The 2CNF Boolean Formula Satisfiability Problem and the Linear Space Hypothesis

We aim at investigating the solvability/insolvability of nondeterministic logarithmic-space (NL) decision, search, and optimization problems parameterized by size parameters using simultaneously polynomial time and sub-linear space on multi-tape deterministic Turing machines. We are particularly focused on a special NL-complete problem, 2SAT - the 2CNF Boolean formula satisfiability problem-parameterized by the number of Boolean variables. It is shown that 2SAT with n variables and m clauses can be solved simultaneously polynomial time and (n/2^{c sqrt{log(n)}}) polylog(m+n) space for an absolute constant c>0. This fact inspires us to propose a new, practical working hypothesis, called the linear space hypothesis (LSH), which states that 2SAT_3-a restricted variant of 2SAT in which each variable of a given 2CNF formula appears as literals in at most 3 clauses-cannot be solved simultaneously in polynomial time using strictly "sub-linear" (i.e., n^{epsilon} polylog(n) for a certain constant epsilon in (0,1)) space.

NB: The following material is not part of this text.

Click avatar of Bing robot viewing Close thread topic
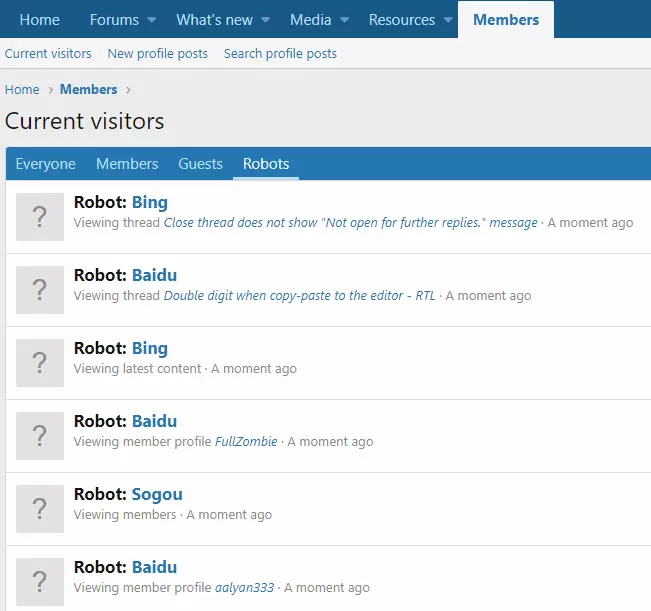The width and height of the screenshot is (651, 611). pos(40,217)
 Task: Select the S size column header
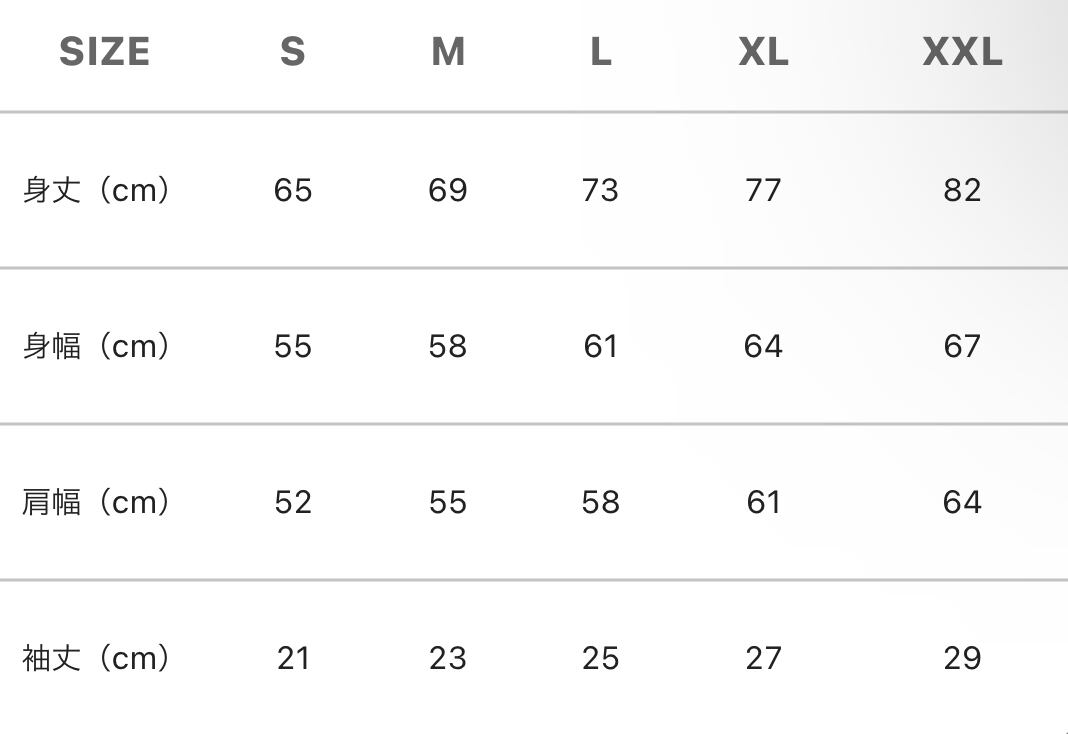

An immediate consequence of this working hypothesis is L neq NL. Moreover, we use our hypothesis as a plausible basis to lead to the insolvability of various NL search problems as well as the nonapproximability of NL optimization problems. For our investigation, since standard logarithmic-space reductions may no longer preserve polynomial-time sub-linear-space complexity, we need to introduce a new, practical notion of "short reduction." It turns out that overline{2SAT}_3 is complete for a restricted version of NL, called Syntactic NL or simply SNL, under such short reductions. This fact supports the legitimacy of our working hypothesis.